• _TASK DESCRIPTION_
Please repeat exactly the lines from the one containing "Task: Click the back navigation arrow" through the last line of the records below, both included, and leave out any pictures.

• _RECORDS_
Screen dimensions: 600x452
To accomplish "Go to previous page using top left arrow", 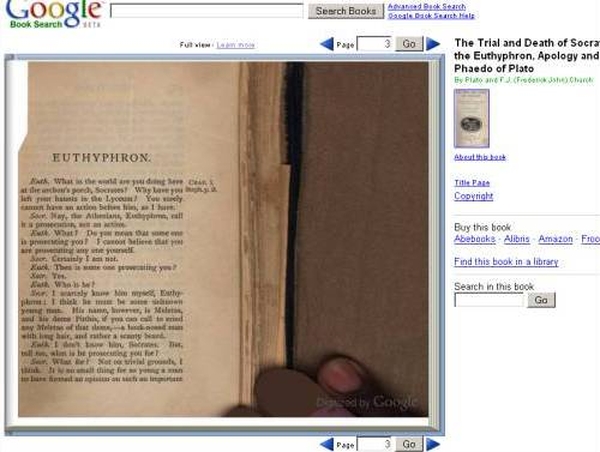I will click(326, 44).
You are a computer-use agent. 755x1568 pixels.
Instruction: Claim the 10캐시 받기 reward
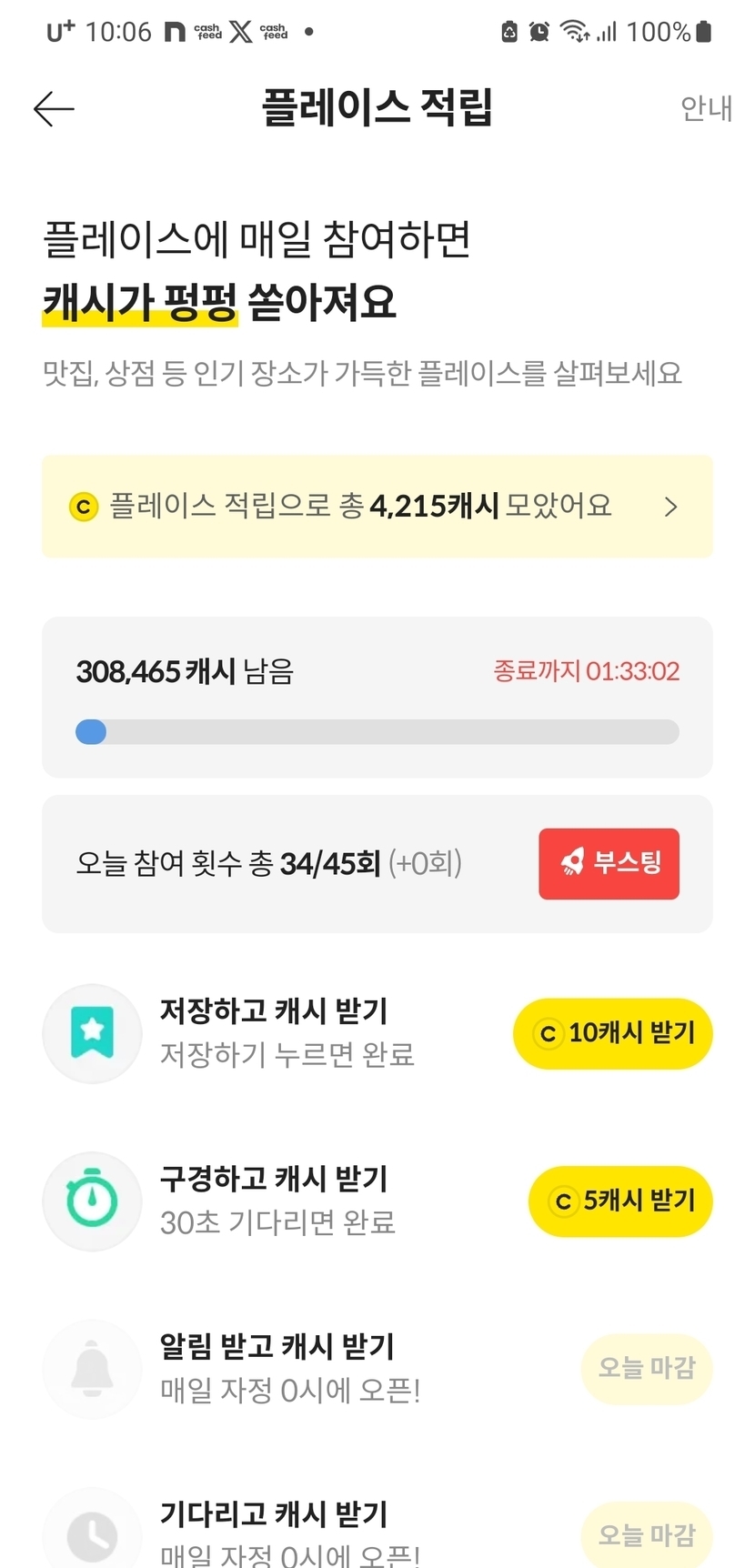click(x=612, y=1033)
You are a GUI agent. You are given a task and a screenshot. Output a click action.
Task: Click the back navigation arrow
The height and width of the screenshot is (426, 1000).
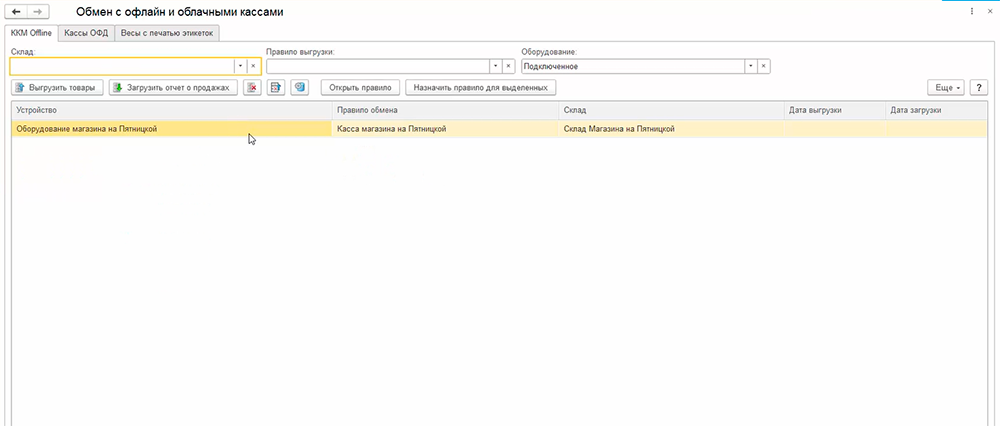(16, 11)
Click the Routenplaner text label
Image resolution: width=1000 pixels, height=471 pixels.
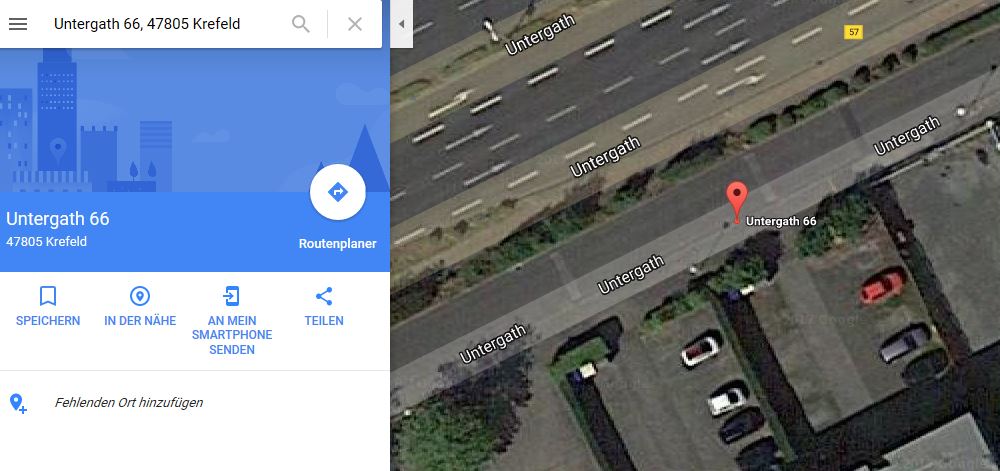[337, 244]
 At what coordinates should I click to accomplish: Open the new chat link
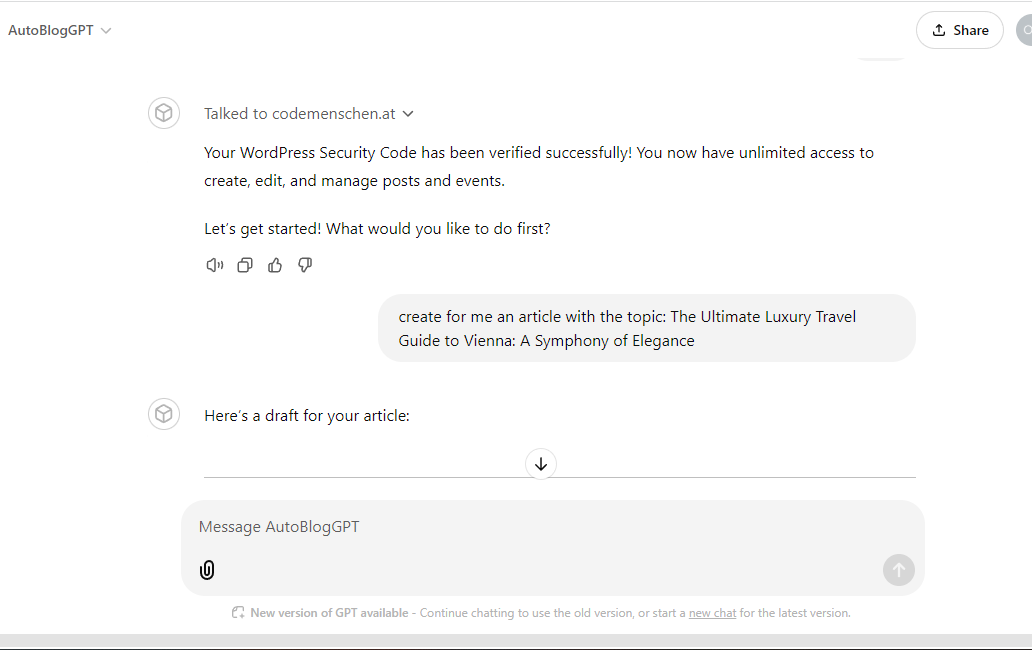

• _COMPLETED EXERCISE_
Task: Click the back navigation arrow
The height and width of the screenshot is (426, 1000).
(16, 11)
Click the Routenplaner text label
Image resolution: width=1000 pixels, height=471 pixels.
[337, 244]
 At what coordinates should I click to accomplish: Open the new chat link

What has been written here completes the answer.